Saturday, March 12, 2011

Hunting Up A Good Read

One of the biggest problems with being someone who loves to read is not, as one might expect, finding new things to read. No, these days the Internet will give you the full information on any book you might hear about, and probably recommend a hundred more for you that are vaguely related. The problem is time - at least for me, who at any given moment is probably working on several books at once, and has "to read" list rivaling an academic bibliography. So, it takes something fairly unusual to make me jump "out of order" in my reading list.

Handily, Something Fairly Unusual happened just the other week - two separate and very different online communities pointed me at Monster Hunter International by Larry Correia. It had already been slightly on my radar, but the revelation that there are a bunch of preview chapters available increased my interest significantly.

And boy, was I not disappointed. The main character of the book is a young accountant named Owen Pitt, who is recruited into the titular organization after his boss becomes a werewolf and attempts to eat him. Luckily, Pitt is a firearms enthusiast and all-around protagonist type and is able to not only escape with his life, but actually kill the monstrous manager (I suppose a fourteen story fall followed by a heavy desk landing on your head will kill just about anything not already dead). The rest of the book is his recruitment by and first job with MHI, the world's most renowned monster-hunting business.

"MHI" stands for "Monster Hunter International", the company as well as the book title. But you figured that out yourself.

It sounds like a common, almost clichéd setup, but the author does several interesting things with it. The most obvious is the guns - in many of these kinds of stories modern weaponry is either ineffective against the supernatural creatures, or just not mentioned as a potential resource. For MHI, however, "shoot it until it stops moving" is generally Plan A, and surprisingly enough it's usually effective enough to disable most monsters until they can be permanently disposed of.

Another interesting twist is that MHI is a private, for-profit business* rather than a government agency or a religious/academic association. While I'm sure this is not a unique idea, it is different enough to be noteworthy.

I was also intrigued by the world-building in the book.

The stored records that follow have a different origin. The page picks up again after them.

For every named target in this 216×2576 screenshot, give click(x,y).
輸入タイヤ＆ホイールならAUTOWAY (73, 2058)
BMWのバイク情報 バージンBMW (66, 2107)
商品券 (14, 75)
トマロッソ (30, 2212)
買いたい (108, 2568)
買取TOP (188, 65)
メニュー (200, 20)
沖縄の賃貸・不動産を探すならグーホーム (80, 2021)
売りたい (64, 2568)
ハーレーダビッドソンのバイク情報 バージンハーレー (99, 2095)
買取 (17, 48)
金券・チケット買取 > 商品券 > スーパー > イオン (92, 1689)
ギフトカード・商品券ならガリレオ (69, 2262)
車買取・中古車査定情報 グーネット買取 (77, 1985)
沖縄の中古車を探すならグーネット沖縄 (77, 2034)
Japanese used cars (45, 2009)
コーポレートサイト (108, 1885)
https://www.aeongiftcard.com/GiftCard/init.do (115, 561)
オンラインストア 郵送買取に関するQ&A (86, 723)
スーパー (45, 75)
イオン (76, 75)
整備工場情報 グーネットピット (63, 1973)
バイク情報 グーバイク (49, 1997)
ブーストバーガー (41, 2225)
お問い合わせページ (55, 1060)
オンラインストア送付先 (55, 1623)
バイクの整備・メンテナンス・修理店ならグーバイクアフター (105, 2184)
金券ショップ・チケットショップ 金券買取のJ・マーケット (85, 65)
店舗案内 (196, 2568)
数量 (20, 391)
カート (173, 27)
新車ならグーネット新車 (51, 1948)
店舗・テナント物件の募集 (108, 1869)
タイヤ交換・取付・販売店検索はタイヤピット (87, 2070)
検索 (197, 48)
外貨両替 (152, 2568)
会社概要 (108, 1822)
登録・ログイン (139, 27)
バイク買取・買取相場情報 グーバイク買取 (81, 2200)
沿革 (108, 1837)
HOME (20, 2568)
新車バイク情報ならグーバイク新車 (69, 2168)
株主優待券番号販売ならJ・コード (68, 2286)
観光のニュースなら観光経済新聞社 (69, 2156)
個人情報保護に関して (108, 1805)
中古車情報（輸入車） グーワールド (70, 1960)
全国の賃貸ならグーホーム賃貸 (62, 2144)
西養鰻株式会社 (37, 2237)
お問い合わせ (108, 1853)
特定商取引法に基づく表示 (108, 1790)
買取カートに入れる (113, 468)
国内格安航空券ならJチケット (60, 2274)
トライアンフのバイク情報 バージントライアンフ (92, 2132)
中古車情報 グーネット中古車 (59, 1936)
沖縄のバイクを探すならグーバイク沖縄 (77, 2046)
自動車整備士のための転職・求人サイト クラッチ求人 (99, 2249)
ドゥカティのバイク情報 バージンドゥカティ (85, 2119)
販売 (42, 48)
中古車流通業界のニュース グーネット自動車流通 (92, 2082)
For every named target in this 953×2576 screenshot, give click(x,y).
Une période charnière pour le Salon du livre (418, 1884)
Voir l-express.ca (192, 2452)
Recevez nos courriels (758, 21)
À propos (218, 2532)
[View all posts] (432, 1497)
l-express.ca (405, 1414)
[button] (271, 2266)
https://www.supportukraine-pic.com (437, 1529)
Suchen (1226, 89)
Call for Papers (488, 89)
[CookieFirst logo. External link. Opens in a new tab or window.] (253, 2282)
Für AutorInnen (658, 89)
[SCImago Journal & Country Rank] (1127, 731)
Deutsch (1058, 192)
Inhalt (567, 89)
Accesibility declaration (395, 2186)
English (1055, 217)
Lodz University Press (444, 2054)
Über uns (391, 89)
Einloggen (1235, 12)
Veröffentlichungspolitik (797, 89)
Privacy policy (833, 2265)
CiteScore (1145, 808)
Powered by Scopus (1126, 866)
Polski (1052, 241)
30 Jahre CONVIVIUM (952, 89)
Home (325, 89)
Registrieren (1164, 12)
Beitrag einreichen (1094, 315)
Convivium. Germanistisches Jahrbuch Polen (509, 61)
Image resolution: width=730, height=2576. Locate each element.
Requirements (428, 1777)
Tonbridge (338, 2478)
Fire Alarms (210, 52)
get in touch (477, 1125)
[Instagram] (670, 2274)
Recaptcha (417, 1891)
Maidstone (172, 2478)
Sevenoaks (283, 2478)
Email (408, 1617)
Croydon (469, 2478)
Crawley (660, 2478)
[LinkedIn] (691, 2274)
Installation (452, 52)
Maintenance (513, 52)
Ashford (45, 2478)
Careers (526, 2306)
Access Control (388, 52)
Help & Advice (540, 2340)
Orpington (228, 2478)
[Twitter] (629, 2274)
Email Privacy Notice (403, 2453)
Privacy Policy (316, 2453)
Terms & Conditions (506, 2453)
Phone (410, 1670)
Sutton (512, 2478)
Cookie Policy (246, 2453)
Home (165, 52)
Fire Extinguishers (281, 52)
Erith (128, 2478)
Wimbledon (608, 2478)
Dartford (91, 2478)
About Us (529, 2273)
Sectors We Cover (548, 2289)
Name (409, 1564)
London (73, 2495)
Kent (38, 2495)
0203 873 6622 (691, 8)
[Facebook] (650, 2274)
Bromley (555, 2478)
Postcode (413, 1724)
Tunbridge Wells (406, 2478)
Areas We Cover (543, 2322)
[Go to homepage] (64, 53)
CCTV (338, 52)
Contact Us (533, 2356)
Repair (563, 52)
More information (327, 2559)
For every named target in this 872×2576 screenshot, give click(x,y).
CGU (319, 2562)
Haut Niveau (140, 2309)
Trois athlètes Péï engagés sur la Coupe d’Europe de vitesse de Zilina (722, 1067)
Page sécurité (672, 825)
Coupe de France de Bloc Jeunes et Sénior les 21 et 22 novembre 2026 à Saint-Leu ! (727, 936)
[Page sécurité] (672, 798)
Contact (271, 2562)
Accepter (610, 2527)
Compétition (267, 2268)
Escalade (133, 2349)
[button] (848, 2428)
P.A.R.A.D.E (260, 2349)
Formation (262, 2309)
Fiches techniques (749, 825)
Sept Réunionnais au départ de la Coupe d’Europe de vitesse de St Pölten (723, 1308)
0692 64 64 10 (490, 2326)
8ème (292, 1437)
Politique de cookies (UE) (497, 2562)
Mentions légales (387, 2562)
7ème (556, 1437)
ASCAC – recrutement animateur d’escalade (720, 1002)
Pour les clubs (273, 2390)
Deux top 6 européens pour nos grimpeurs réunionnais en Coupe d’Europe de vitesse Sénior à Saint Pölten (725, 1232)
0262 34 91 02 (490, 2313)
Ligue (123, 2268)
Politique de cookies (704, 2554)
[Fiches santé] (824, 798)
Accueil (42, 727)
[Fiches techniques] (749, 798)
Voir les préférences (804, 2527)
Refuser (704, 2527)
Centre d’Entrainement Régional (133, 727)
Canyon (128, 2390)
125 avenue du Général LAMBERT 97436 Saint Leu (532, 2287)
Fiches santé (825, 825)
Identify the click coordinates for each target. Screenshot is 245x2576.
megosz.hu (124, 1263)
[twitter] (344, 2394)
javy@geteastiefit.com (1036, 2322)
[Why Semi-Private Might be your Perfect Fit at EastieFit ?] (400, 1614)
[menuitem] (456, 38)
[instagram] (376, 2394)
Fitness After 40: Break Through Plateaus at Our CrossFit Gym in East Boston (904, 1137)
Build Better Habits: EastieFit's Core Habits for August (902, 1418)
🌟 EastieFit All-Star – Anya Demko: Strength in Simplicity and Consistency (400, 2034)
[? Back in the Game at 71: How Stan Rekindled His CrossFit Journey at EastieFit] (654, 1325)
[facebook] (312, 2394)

Correia took an unusual step, in my mind, of taking the standard horror-fantasy monsters - werewolves, vampires, zombies, and such - and adding not only the by-now-also-standard stable of H. P. Lovecraft-inspired creatures (an aside in the book reveals that Lovecraft got some of his inspiration from hanging around with Hunters), but also a trailer-park full of elves and a tribe of heavy-metal loving orcs living deep in the woods of Alabama (Tolkien apparently knew some Hunters, too). The latter of these even fight alongside our protagonists, showing up at the climax with horse-trailers full of giant riding wolves. Does Scott Oden know about this?

Anyway, although it definitely take more than good ideas to make a good writer, Correia is no slouch in the wordsmith department, either. Monster Hunter International is a fast-paced read, and one that mixes suspense and action with a decent dose of humor, especially of the sarcastic first-person-narration kind. Owen Pitt and Harry Dresden would probably either get along fantastically, or hate each other. Possibly both.

Now, I don't want to give the impression that the book has no flaws at all - I did notice a few issues, mostly about characterization (certain portions of Pitt's biography read suspiciously close to the author's). However, despite this I enjoyed reading it very much, and would not hesitate to recommend it to others. I'll definitely be getting the sequels (numbering two at present), too. As if I hadn't spent the first paragraph of this post complaining about how I have no time to read the books I already have . . .

*Albeit one that derives much of its income from Federally-funded monster bounties. This is one of the reasons I hesitate to label this book the first Libertarian Urban Fantasy to come to my attention (the second being that my bestowing such a label would be pretentious and silly).

Tuesday, March 01, 2011

He's Alive . . . He's Alive!

Wow, where did the last couple of months go? I plan to get back to semiregular blogging soon, but in the meanwhile I had to share this little gem I came across doing a school assignment:

Harvard College Library Ask-a-Librarian: Does Harvard have a copy of the Necronomicon?

What's really hard to tell is whether the questioner was being facetious or actually thought the Necronomicon is a real book, and which of those whoever wrote the response thought was the case. Personally I think both of their tongues were firmly in their cheeks, but it would be easy to read either or both of them as being perfectly serious about the whole thing.